Thursday, 27 June 2013

To Scarborough fair

Geese out for an evening stroll on the River Ore
Our final anchorage in the River Ore

Our second attempt to leave the River Ore took us as far as Lowestoft, 30NM up the coast, before wind and weather turned against us. We decided to rest up in harbour rather than face head winds, rain and a foul tide and start again the next morning. Lowestoft is not much to speak of, but it's one of the rare 24-hour access, all weather harbours along the East coast and we were glad it was there.

The forecast wasn't brilliant - mainly light northwesterlies - but the blue sky and relatively good sea state convinced us to give it a go. The tides run very strongly along the north Suffolk and Norfolk coast and we had a quick ride to the 'corner'. Normally, we go two or three miles offshore for ease of navigation, but time was of the essence so we took an inshore shortcut near Hemsby. Crazy overfalls suddenly greeted us and steerage under sail in the light wind became impossible. Quick on with the motor! A clear case of grin and bear it, while three knots of current swept us through against the wind. The whole Norfolk coast seemed pretty prone to overfalls and we were glad to get offshore.

Crossing the Wash and the Humber combines the worst of the Thames Estuary (sand banks and shallows galore) with the traffic level of the Channel so it made for a pretty exhausting passage, especially when for several hours we made barely 2 knots against the tide. A couple of ships that passed within a mile of us didn't have their AIS on, which was rather shocking.

On the plus side, there was plenty of wildlife. Porpoises first, then fulmars and puffins and our progress was keenly watched by many well-nourished seals.

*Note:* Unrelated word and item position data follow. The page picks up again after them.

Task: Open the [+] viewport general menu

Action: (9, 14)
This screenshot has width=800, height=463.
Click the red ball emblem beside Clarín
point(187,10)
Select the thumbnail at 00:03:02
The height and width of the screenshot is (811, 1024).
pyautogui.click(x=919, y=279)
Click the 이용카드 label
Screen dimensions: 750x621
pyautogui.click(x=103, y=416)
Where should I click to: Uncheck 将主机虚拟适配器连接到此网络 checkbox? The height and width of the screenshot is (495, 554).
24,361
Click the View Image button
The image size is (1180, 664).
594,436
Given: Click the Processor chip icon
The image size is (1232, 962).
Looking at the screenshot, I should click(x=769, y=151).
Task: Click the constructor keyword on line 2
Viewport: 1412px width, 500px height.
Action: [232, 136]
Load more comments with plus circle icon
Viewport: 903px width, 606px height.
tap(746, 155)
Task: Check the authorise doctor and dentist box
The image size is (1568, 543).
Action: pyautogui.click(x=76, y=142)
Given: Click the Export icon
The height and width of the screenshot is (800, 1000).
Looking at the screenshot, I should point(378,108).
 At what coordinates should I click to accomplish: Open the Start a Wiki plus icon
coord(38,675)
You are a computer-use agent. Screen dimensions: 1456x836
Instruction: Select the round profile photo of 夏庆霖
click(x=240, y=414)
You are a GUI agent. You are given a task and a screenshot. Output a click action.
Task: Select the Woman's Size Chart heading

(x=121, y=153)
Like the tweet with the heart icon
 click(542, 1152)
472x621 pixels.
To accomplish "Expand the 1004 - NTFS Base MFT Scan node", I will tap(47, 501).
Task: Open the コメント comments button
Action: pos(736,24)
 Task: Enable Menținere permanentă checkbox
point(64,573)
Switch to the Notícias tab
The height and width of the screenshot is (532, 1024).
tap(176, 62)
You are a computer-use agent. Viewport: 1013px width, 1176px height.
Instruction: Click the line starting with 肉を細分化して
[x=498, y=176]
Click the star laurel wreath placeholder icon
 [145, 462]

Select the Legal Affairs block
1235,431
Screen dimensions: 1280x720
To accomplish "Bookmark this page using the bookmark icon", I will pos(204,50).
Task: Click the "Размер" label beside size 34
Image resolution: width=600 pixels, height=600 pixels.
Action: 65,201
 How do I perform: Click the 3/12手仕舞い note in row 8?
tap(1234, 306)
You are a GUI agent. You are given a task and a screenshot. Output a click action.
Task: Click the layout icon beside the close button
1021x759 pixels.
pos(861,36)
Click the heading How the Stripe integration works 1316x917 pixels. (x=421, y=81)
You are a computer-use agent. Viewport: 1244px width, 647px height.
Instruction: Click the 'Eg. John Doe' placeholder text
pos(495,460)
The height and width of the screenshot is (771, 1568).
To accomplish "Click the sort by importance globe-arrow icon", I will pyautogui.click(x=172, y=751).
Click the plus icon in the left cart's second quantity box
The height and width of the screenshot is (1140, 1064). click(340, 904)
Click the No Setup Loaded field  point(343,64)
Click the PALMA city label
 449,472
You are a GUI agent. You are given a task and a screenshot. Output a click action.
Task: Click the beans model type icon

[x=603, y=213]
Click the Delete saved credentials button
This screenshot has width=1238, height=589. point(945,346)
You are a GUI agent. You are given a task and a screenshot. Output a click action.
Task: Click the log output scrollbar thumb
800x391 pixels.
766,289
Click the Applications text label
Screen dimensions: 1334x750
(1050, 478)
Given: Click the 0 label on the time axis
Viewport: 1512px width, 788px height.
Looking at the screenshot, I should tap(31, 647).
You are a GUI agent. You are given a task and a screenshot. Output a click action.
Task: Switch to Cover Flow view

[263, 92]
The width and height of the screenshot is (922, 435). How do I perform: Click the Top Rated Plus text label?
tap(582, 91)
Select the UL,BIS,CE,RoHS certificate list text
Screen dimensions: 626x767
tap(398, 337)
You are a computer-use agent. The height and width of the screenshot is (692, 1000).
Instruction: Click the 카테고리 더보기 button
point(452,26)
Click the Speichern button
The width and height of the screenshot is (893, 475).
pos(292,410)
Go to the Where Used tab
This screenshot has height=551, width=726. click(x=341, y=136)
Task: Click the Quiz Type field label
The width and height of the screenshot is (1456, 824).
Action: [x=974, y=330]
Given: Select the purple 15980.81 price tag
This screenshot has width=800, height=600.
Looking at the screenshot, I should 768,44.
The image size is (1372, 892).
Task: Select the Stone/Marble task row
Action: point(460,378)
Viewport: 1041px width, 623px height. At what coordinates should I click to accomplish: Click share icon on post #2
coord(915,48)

When we tacked to go around a vessel that appeared to be towing something, once more we had a call of 'sailing vessel in position X' on the radio. It was a seismic vessel and we had to go 4.5NM around her stern to get safely past the tow!

The NW wind kept heading us until we were 30NM offshore, where we stumbled into a big ship anchorage (not marked on the chart) with at least a dozen vessels hanging out and we had to tack around some of them. We were relieved when we were finally past the Humber, but our troubles were not over. We tacked back in shore and all was going well, other than the wind coming up and fizzling out every 30 minutes or so, until the tide turned against us and we just couldn't make any progress towards Flamborough Head. Another exercise in patience. Six hours later, with the tide in our favour, we could finally tack around it, but the sea state further offshore was so rough with a large northerly swell rolling in that I became seasick and Jim heroically single-handed the boat into Scarborough on 1.5 hours of sleep. Of course, the tide just turned an hour too soon for us and it was a couple of hours' slow progress to get in at last, but at least it was a beautiful sunny morning.

Scarborough harbour at low tide
All dried out on their cradles
Scarborough is a very nice harbour and town in a beautiful setting, one of those quaint seaside resorts with dozens and dozens of fish & chips shops, sweet stalls selling rock and tacky gaming arcades. Interestingly, yachts dry out in wooden cradles in the drying part of the port. It's a very friendly place and home to another Trintella 29, which sadly is off in Scotland at the moment. From here, we now have the option of day hopping, though we are hoping to reach the Forth in a oner, leaving Saturday lunchtime.